Friday, April 21, 2006

La 3e fédération | The 3rd federation

L'attitude de Stephen Harper amène un vent de renouveau à Ottawa. On aura beau être pour ou contre l'orientation qu'il donne à l'État fédéral, il faut reconnaître qu'il dégage le sentiment qu'il sait où il s'en va... une grande différence avec son prédécesseur, Paul Martin, dont on dit qu'il pourrait mourrir de soif devant deux verres d'eau! Cette nouvelle façon de dire les choses et de les faires immédiatement après est d'autant plus importante dans le domaine des relations fédérale/provincial.
Lors de son discours à Montréal sur le fédéralisme d'ouverture, le Premier Ministre a énoncé un nombre de gestes qu'il posera ou qu'il évitera dans ses relations avec les provinces. Il a d'ailleurs ouvert la porte à une nouvelle ronde de négociation constitutionnelle. Il a finalement affirmé que "sa" fédération canadienne ne ferait pas de chou chou. Jusqu'à présent, tout porte à croire qu'il tiendra parole: s'il en a parlé, c'est qu'il a l'intime conviction de pouvoir "livrer la marchandise".
Stephen Harper convie donc tous les canadiens, et pas seulement les Québécois, à définir le 3e Canada; tout comme au tournant de la guerre la France a décrété la 3e République. De fait, Harper a compris que s'il voulait pérreniser la fédération canadienne, il devait accorder les mêmes pouvoirs à toutes les provinces et non pas répondre aux récriminations à l'emporte-pièce.
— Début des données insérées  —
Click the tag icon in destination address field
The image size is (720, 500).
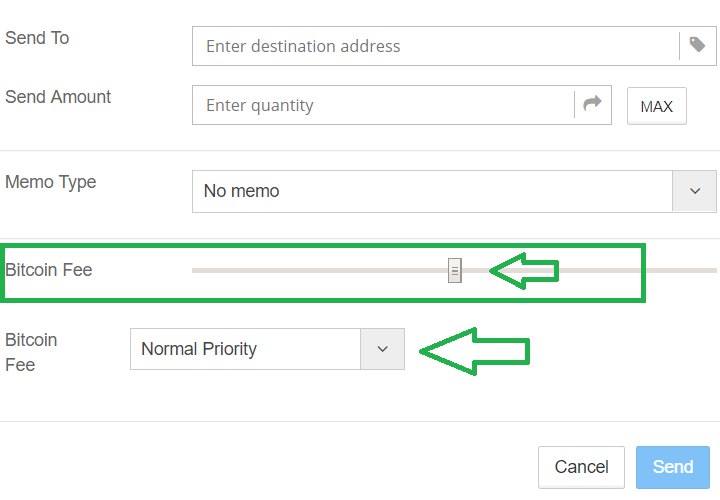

Cette nouvelle philosophie est beaucoup plus respectueuse de l'ensemble des Canadiens et est même porteuse.
Loin de diminuer le pouvoir du Québec, cette approche lui confère ce qu'il réclame depuis belle lurette: un statut distinct... parmi 10 autres provinces tout aussi distinctes! Que le Québec soit une juridiction habilité à décider de ses lois et de ses programmes n'a rien de discriminatoire, si toutes les autres provinces ont les mêmes possibilités. C'est ce qui fait la force du discours de Stephen Harper sur le fédéralisme d'ouverture.
Les Québécois doivent sérieusement réfléchir à la possibilité d'adopter ce nouveau "beau risque". Peut-être sommes-nous au point où les deux peuples fondateurs en sont rendus à couler de nouvelles fondations à leur deal original?
--------------------------
Stephen Harper has adopted a completely new way to manage the Affairs of the State. Compared to his predecessor, Paul Martin, who is said to be threatened to death by dehydration in front of two glass of water; Stephen Harper decides, announces and applies what he has just announced! No double speech with him! That new approach brings freshness in Ottawa and is of a paramount importance when we consider federal/provincial relationships.
During his speech about open federalism in Montreal, yesterday, Harper pointed out a certain number of acts he will and others he won't do when dealing with the provinces. He also said he was open to start a new constitutionnal round and he stated that "his" government won't have any "Prime Minister's pet". Up to now, everything leads us to think he will respect his parole: if he told that, that's because he has the intimate conviction he can do it!
The Prime Minister is then inviting all Canadians to define the 3rd Canada, just like the Frenches has declared the 3rd Republic after the WWII. In fact, Harper understands that, if he want to secure the Canadian federation, he must give every province the same powers and stop answering every individual demand from provinces. That approach is better and much more respectfull of all Canadians.
Far from reducing Quebec's powers, this new approach gives it what it wanted for so long: a real distinct status... among 10 others distinct status: one for each province. If every province can decide independently of a number of law and programs, it doesn't hurt Quebec's capacities and it gives every province the same capabilities.This is what makes the "open federalism" so strong and threatening for Quebec's independentists.
The Québécois should seriously think about entering that new deal. May be are we at the point where the two founder peoples have to redefine their common foundations?

1 comment:

Carl Vallée said...

AMEN ---» Le Canada est une fédération constituée de plusieurs nations (définition francophone du terme), dont le Québec. Ceci explique pourquoi le gouvernement fédéral doit respecter les champs de compétence des provinces puisqu'elles sont toutes différentes et donc peuvent aspirer à des ambitions différentes. La survie du Canada en dépend. Harper l'a compris, heureusement.